No entanto, a Internet é um universo livre, uma esfera do não pertencimento, e sabedores disso, essas grandes cadeias de TV e demais mídias, tem se aproveitado desse campo fecundo para disseminar suas culturas e garantir a permanência e manutenção da sociedade vigente. A Internet assim, se configura como a extensão das grandes cadeias de TV. Um exemplo disso são os noticiários conduzidos por essas mídias, em que acessamos, lemos, opinamos e temos a sensação de participação, mas será que de fato estamos participando? Há trocas efetivas e interventivas? O que muda?

Muitas das vezes, alteram-se as plataformas, mas permanece a essência do unidirecionalismo.

Essas grandes cadeias estão espalhadas pelas redes sociais, criaram seus blogs, sites de vídeos, notícias, utilizam-se de diversos recursos, como a transmídia, na intenção de disseminar seus conteúdos e verdades, ainda que velados, e nós estamos lá, acessando, visualizando, consumindo e reproduzindo suas ideias e culturas.

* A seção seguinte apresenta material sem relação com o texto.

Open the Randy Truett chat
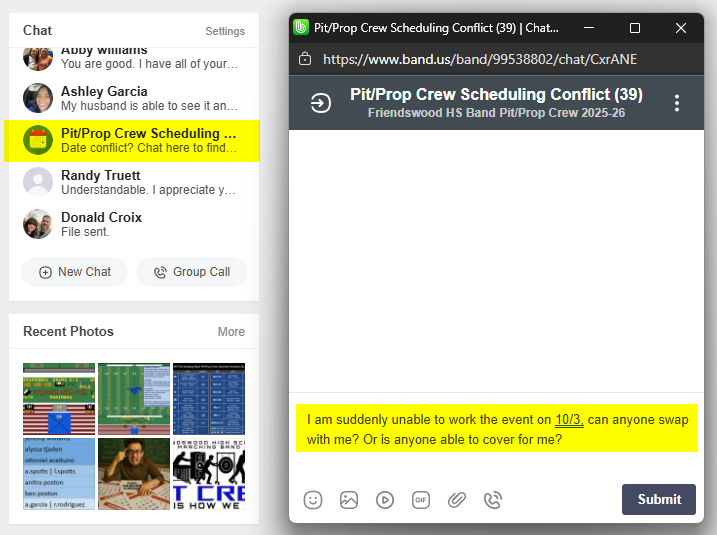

Não propago aqui, a não utilização da Internet, até porque isso é no mínimo desatinado, uma vez que já incorporamos esse recurso em nossas vidas. Estou apenas chamando a atenção para que, diferente de sentar em frente da TV e assistir passivamente um programa de modo monofônico, possamos conduzir esse processo de utilização e apropriação da internet/conteúdos de maneira discernente, olhando e observando para além das telas, além do texto. Sejamos sujeitos inquietos e incomodadores.

Ainda que hajam manipulações, a internet também é “nossa”, e se de um lado ela pode assumir uma conotação de opressão, também pode ser utilizada como um recurso de emancipação. É nessa direção que precisamos caminhar, e a educação é uma forte aliada para descortinar e compreender esse entrelaçamento e tecer da Rede.